The UV-vis absorption spectra and XPS spectra of the untreated, HNO3 and ionic liquid-treated PEDOT:PSS films were given in Fig. 2. The shoulder absorption peak centred at 225 nm corresponds to the phenyl groups of the PSS (Fig. 2a). The decline in the intensity of this absorption peak of the N-PEDOT:PSS, [bmim][OTf]-N-PEDOT:PSS and [bmim][BF4]-N-PEDOT:PSS films showed the loss of PSS from the films which is in accordance with previous report.47 To further confirm the removal of PSS from the untreated PEDOT:PSS, N-PEDOT:PSS and [bmim][OTf]-N-PEDOT:PSS films, the X-ray photoemission spectra of S2p core levels were characterized (Fig. 2b). The doublet peaks with binding energy in the range of 163 and 167 eV are ascribed to the S 2p signal of the sulphur atoms in PEDOT, whereas the XPS peaks with binding energy from 167 and 170 eV correspond to the S 2p signal of the sulphur atoms in –SO3H of PSS (Fig. S4, ESI).36,40,52 It was noteworthy that, compared with PSS, the relative intensity of S 2p in PEDOT significantly enlarged because of the loss of PSS in the N-PEDOT:PSS and [bmim][OTf]-N-PEDOT:PSS films.53 Compared with HNO3 treated sample, the S 2p signals of the PEDOT film after dedoping with [bmim][OTf] slightly moved to the lower binding energy correspondingly, signifying the reduction in the doping level after treatment with [bmim][OTf] in conductive polymers unvaryingly causes a reduced σ54 compared to films treated with HNO3. Since the S increases at a lower doping level, the σ has a tendency to decrease, and the PF of PEDOT:PSS film can attain its optimal value at a particular doping level.
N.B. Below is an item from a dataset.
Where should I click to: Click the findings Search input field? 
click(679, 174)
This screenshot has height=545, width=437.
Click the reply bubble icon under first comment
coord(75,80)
image file: d0ma00522c-f2.tif
Fig. 2 (a) UV-vis absorbance spectra of untreated, N-PEDOT:PSS, [bmim][OTf]-N-PEDOT:PSS and [bmim][BF4]-N-PEDOT:PSS films. (b) S 2p XPS spectra of untreated, N-PEDOT:PSS and [bmim][OTf]-N-PEDOT:PSS films.
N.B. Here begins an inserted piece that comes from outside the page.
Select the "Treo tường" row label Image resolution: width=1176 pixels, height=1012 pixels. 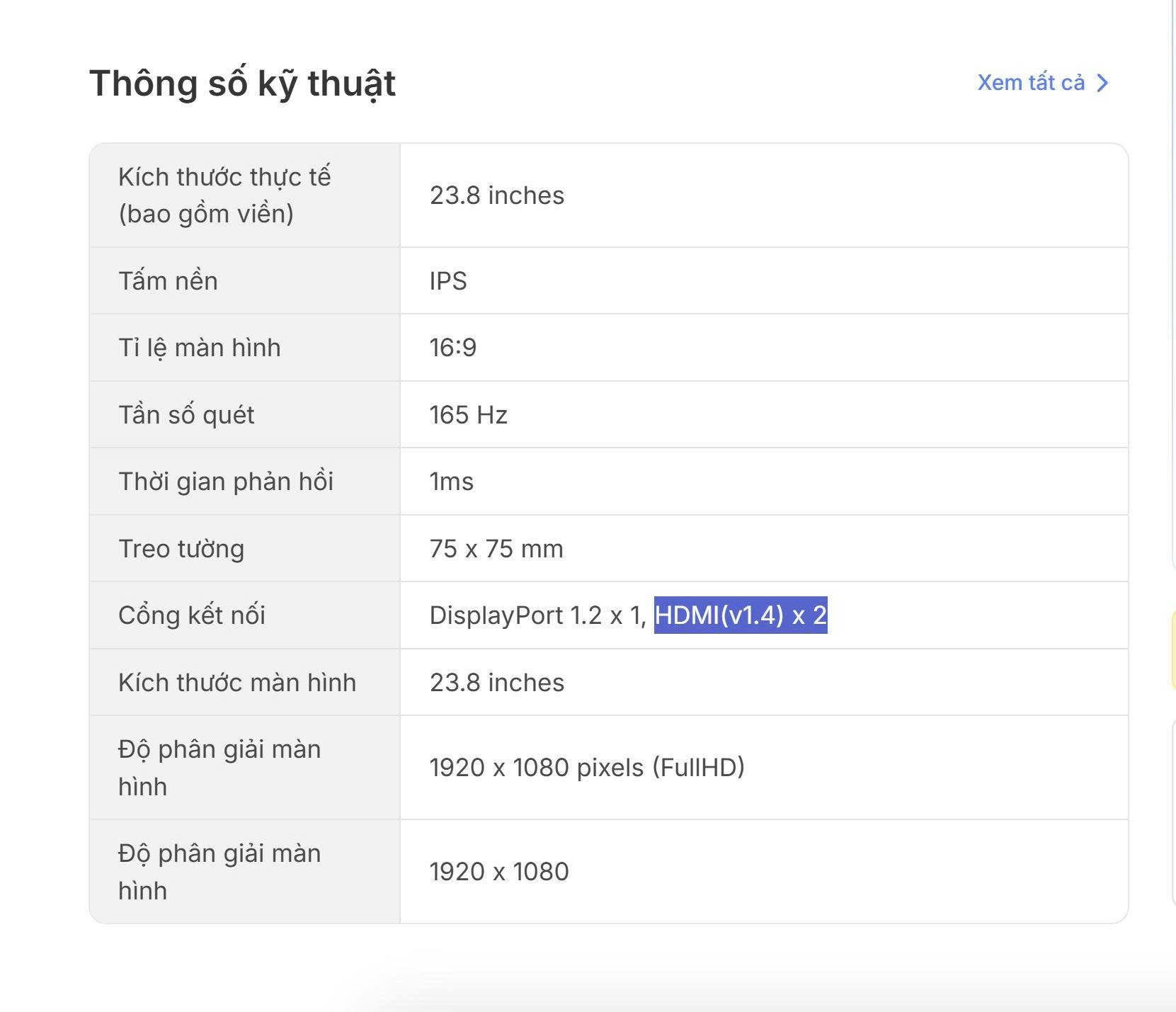[x=181, y=549]
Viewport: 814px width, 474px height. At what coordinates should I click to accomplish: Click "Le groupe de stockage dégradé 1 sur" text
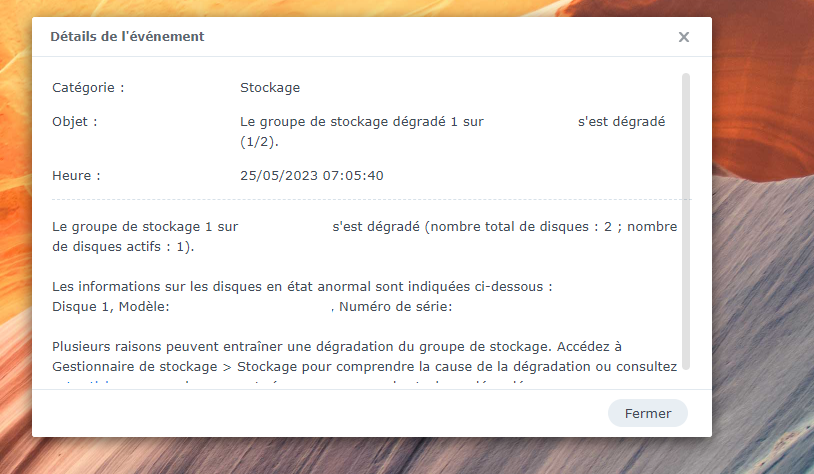coord(362,121)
UV-vis-NIR absorption spectra of the untreated, N-PEDOT:PSS and N-[bmim][OTf]-PEDOT:PSS films and three intermediate structures that are composed of neutral (PEDOT), polaron (PEDOT+˙) and bipolaron (PEDOT2+), are illustrated in Fig. 3. These three PEDOT intermediate structures correspond to three absorption bands spanning from the visible to the near infrared (NIR) region: PEDOT2+ shows a wide absorption band from the infrared region at about 1200 nm to larger NIR wavelengths. In contrast, PEDOT+˙ exhibits an absorption band centred at near 900 nm and the neutral PEDOT shows an absorption band centred at around 600 nm.55–58 The untreated film appears a wide absorption band starting from the visible region to the infrared region domain (Fig. 3). In contrast, the HNO3-treated PEDOT:PSS film appears a similar spectral profile to the untreated PEDOT:PSS film, but with stronger absorption than that in the untreated film, especially in NIR region, suggesting that the number of charge carriers (polaron and bipolaron) increases upon poste-treatment with HNO3, and polaron and bipolarons are primary charge carriers. This result in fact agrees with the observation showing the increase in the σ and the reduction in the S. After further treatment of N-PEDOT:PSS film with [bmim][OTf], the broad IR absorption appears more pronounced at ∼900 nm associating with very obvious decrease in the absorption band centred at ca. 1200 nm that belongs to the absorption of bipolaron, revealing that PEDOT2+ can be gradually dedoped with post-treatment with [bmim][OTf], and subsequently cause the substantial increase in the S from around 16 to ∼35 μV K−1 (Fig. 1). Actually this observation is consistent with the downshift of the binding energy of S2p in comparison with HNO3-treated PEDOT:PSS film. In general, the binding energy of an atom decreases with increasing electron density about the atom. The less amount of bipolaron (PEDOT2+) in ionic liquid-treated PEDOT:PSS film than in HNO3-treated PEDOT:PSS film means that the electron density of the overall sulphur atom increases after the post-treatment with ionic liquid, and therefore the binding energy of sulphur S 2p is downshifted.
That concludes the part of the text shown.